Adaptation obligations and adaptive mobility

Integrating relevant human rights duties into an understanding of adaptation obligations can provide a much-needed way to address gaps in current protection frameworks for people who move in the context of climate change.

The link between climate change and increased human mobility is widely recognised, as are the gaps in legal protection for people who move in the context of climate change. Current protection frameworks tend to rely on a specific category of person, apply only after people have moved or crossed State borders, and focus on forced migration or displacement. They do not, for example, apply neatly to movement associated with slow-onset events or environmental degradation. But there is another source of legal tools for addressing these gaps: the climate change regime, which includes the UN Framework Convention on Climate Change (UNFCCC), the Paris Agreement and the Conference of the Parties.

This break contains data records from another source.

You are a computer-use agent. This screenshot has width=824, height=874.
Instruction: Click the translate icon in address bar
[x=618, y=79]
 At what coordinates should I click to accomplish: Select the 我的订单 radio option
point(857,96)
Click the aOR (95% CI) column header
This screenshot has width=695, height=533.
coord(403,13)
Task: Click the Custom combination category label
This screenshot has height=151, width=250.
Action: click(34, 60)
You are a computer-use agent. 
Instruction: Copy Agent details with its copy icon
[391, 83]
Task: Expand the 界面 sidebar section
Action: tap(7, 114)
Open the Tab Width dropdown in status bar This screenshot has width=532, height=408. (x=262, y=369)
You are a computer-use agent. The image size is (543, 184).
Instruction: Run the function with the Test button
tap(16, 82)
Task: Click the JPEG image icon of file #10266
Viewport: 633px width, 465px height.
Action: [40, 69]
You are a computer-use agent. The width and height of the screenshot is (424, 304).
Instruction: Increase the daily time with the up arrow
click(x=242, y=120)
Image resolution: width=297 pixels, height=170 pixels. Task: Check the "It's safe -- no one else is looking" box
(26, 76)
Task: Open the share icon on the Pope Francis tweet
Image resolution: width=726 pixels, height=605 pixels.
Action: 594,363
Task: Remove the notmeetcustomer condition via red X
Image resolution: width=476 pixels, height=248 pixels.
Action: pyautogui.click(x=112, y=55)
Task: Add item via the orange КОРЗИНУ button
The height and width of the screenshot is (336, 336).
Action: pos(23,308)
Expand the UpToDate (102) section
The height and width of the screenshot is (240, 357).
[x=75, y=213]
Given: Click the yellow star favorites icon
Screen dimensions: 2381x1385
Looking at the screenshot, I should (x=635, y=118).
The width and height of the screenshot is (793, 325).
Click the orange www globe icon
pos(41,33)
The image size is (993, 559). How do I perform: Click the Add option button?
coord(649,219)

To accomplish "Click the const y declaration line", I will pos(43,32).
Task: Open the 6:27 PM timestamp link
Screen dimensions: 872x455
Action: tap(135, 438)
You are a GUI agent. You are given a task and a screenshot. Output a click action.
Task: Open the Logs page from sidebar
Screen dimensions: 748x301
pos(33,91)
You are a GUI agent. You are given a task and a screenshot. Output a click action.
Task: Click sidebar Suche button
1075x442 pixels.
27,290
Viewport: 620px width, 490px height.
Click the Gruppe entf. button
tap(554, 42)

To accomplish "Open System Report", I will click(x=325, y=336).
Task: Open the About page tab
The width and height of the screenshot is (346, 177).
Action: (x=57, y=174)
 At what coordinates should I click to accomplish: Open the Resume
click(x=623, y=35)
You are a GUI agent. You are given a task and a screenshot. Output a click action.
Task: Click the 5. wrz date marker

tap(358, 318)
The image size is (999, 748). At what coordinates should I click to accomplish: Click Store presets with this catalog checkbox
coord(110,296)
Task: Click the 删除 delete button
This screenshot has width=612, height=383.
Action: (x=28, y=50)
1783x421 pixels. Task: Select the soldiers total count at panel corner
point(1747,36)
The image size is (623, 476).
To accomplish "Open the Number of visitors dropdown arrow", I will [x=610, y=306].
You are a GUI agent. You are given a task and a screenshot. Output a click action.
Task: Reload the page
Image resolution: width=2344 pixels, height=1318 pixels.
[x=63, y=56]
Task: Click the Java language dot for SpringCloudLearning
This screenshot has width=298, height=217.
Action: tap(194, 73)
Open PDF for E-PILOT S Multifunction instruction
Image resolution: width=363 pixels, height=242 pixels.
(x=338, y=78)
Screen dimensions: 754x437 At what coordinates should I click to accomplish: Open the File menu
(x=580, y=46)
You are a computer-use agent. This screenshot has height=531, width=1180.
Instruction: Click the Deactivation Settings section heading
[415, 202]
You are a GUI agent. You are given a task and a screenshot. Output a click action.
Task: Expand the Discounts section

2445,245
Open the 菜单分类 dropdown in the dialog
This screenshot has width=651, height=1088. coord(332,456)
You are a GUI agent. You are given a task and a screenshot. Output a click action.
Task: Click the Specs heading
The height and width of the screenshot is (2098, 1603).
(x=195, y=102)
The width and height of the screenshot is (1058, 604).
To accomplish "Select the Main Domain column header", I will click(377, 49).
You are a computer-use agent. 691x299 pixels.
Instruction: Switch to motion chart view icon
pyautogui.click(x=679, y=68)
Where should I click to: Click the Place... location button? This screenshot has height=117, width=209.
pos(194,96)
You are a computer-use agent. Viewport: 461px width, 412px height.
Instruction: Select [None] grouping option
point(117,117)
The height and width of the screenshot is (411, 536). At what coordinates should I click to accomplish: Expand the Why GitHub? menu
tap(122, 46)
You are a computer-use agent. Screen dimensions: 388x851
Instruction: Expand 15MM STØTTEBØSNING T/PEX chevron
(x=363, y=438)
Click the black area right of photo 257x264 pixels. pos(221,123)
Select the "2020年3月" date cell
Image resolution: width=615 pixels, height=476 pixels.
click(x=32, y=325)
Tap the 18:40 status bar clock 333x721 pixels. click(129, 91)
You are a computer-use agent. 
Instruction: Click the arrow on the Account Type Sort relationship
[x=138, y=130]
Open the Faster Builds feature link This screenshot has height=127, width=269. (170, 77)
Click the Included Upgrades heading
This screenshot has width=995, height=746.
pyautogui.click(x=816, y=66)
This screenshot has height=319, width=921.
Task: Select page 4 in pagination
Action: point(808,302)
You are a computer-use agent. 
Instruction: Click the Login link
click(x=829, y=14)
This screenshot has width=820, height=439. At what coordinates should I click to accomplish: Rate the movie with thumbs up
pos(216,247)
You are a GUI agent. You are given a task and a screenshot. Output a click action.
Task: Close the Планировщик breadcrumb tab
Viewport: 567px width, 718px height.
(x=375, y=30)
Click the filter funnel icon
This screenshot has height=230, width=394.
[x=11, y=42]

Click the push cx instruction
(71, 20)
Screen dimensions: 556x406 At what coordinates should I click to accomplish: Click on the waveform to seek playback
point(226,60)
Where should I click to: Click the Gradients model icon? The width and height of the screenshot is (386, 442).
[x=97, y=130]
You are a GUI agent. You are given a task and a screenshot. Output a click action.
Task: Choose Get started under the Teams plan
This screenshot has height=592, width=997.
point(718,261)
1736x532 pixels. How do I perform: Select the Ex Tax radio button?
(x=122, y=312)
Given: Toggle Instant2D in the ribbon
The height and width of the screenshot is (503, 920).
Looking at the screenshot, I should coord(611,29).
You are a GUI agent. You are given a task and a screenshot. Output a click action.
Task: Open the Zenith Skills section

The UNFCCC and the Paris Agreement are widely ratified, and they contain a set of obligations on adaptation – what will be referred to here as adaptation obligations. These, in turn, offer a basis for addressing gaps in protection because they can help to guide and shape States’ adaptation efforts (including on mobility), empower some of the most vulnerable people to help shape these efforts, and secure international support. However, adaptation obligations need clarifying and to be made concrete, and this can be accomplished through an interpretation that integrates human rights law.

Adaptation obligations

Three types of obligations related to adaptation can be found in the climate change regime: obligations to act on adaptation, through planning and implementation; to assist in adaptation, financially and technologically; and to cooperate.[1] These adaptation obligations are broad and ambiguous, in part by design as their breadth allows for a range of activities and also leaves room for interpretation. Yet, although States can determine what activities they deem appropriate, they must still take action to satisfy these obligations. Much of the work on adaptation within the regime has focused on planning, including through National Adaptation Programmes of Action (NAPAs) and National Adaptation Plans (NAPs), but the need to move to implementation is increasingly urgent.

The rule on treaty interpretation provides a means to clarify adaptation obligations. Under international law, a treaty must be interpreted in accordance with the ordinary meaning of its terms in their context (the context being the treaty’s preamble, text and any annexes) and in light of its object and purpose. In addition, interpretation must take into account “any relevant rules of international law applicable in the relations between the parties”.[2] This is also known as the principle of systemic integration. Together, these elements are the basis for interpreting adaptation obligations in light of human rights law.[3]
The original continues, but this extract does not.